Dollar gains after U.S. election, fiscal worries dominate
NEW YORK (Reuters) - The dollar rose to a two-month high against major currencies on Wednesday as investors shifted focus to U.S. fiscal woes after President Barack Obama's re-election, bolstering the appeal of the safe-haven U.S. currency.
The euro came under pressure after ECB President Draghi said the bank expects the euro zone economy to remain weak "in the near term," adding to investor nervousness ahead of the central bank's policy meeting on Thursday.
The U.S. president faces a fresh challenge confronting the "fiscal cliff," a mix of tax increases and spending cuts due to extract some $600 billion from the economy starting January 1 barring a deal with Congress.
"Key macroeconomic and event risks persist, including the ability of U.S. policy-makers to effectively address the looming U.S. 'fiscal cliff' and the unrelenting negative news flow emanating from the euro zone's sovereign debt crisis," said Samarjit Shankar, managing director of global FX strategy at BNY Mellon in Boston.

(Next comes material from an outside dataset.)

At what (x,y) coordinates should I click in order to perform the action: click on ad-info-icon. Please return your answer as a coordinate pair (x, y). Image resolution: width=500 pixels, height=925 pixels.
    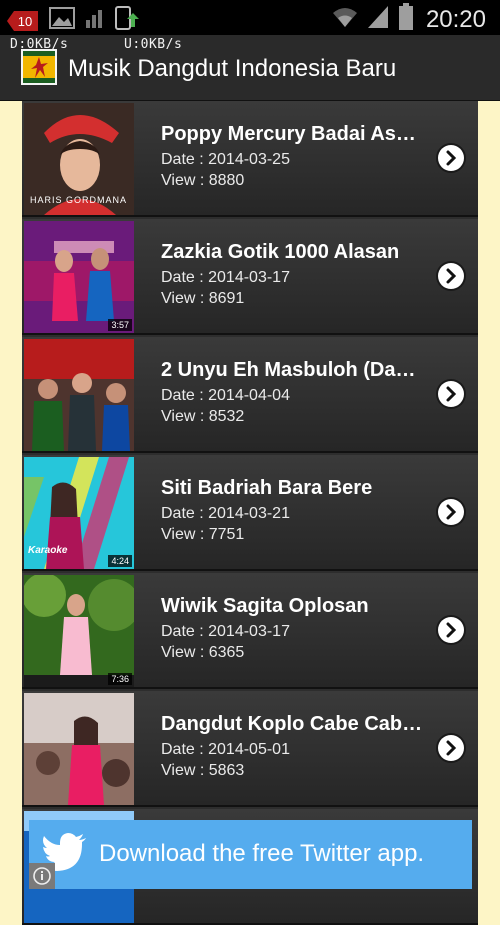
    Looking at the image, I should click on (42, 876).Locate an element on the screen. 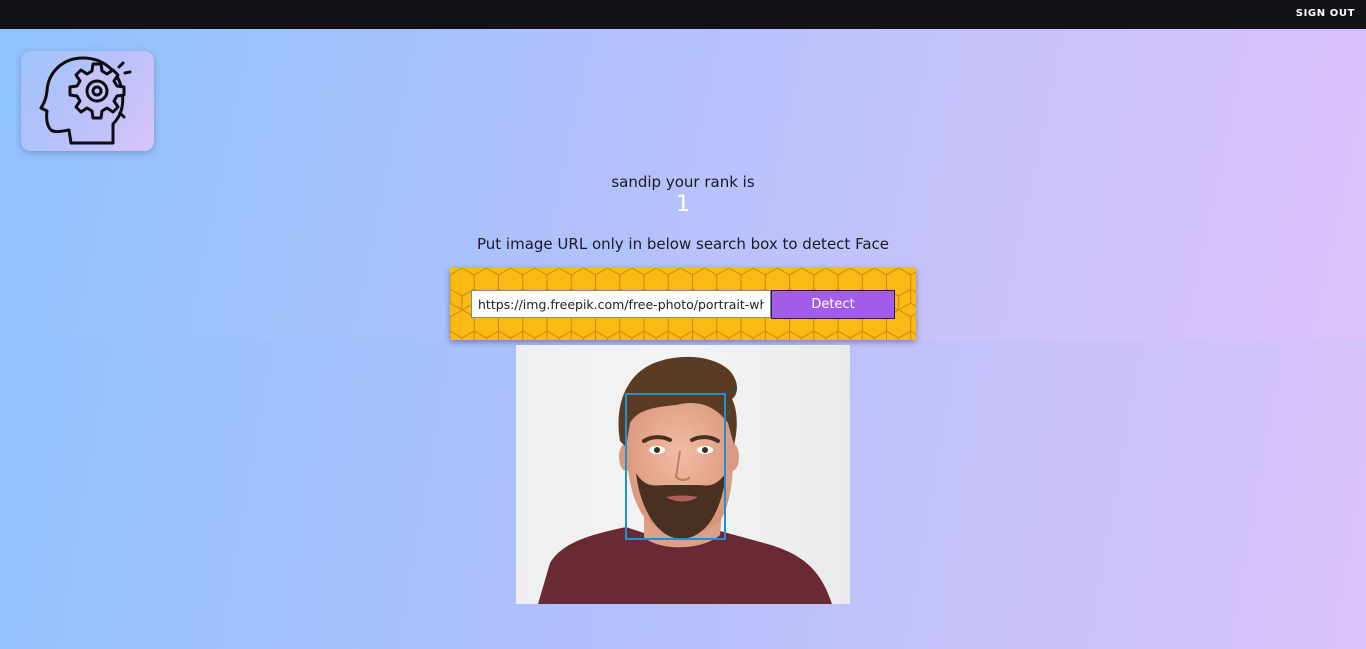  image-url-form: Detect is located at coordinates (683, 304).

"These may prove to be supportive of the greenback as investors stay cautious."
The dollar index, which tracks the greenback versus a basket of currencies, rose 0.3 percent to 80.812 .DXY, having hit as high as 80.924, its highest since September 7.
In the past several years, the dollar has tended to benefit from bad news about the global economy, even when the worries stem from the United States, because investors see the U.S. Treasury market as a safe haven.
"And while there's evidence that relation has moderated, it's still there," said Ron Leven, senior currency strategist at Morgan Stanley in New York.
The euro fell as low as $1.2734 on Reuters data, a two-month low, hurt by grim economic forecasts for the euro zone and continued sovereign debt-related worries in Greece and Spain. It was last at $1.2761, down 0.4 percent. Against the yen, it lost 1.1 percent to 101.87 yen.
The currency faced further pressure ahead of a Greek parliamentary vote on austerity measures necessary to secure the next tranche of bailout cash, without which the country faces bankruptcy.
"If the Greek vote doesn't go through, there is a lot of downside risk to the euro as talk of a Greece exit will re-emerge," said Jane Foley, senior currency strategist at Rabobank.
Prime Minister Antonis Samaras is expected to narrowly win but the smallest party in his coalition will oppose the measures, leaving him with a margin of just a handful of votes.
The market also remained concerned that Spain could delay seeking international aid.
The European Central Bank will decide on interest rates on Thursday and while no change is expected, a slew of grim data out of the euro zone is likely to keep alive chances of further cuts.
Earlier in the day, the clear-cut U.S. election result had lifted stocks and riskier currencies. The higher-yielding Australian dollar rose to its highest in nearly seven weeks against the greenback and the Canadian dollar hit a three-week peak.
But that trend soon fizzled out as investors turned their attention to the euro zone's problems and the U.S. fiscal cliff.
Some analysts said strength in the dollar could be limited as Obama's win means the Federal Reserve's monetary policy is likely to remain accommodative.
Against the yen, the dollar fell to as low as 79.79 yen on Reuters data, well below its six-month high of 80.67 hit last week. It was last down 0.6 percent at 79.86 as yields on U.S. Treasuries fell sharply. <US/>
Analysts at Morgan Stanley said they are maintaining their bullish strategy for dollar/yen and expected a re-test of the 80.70 high, with a break above their opening the way for gains towards their 84.00 target.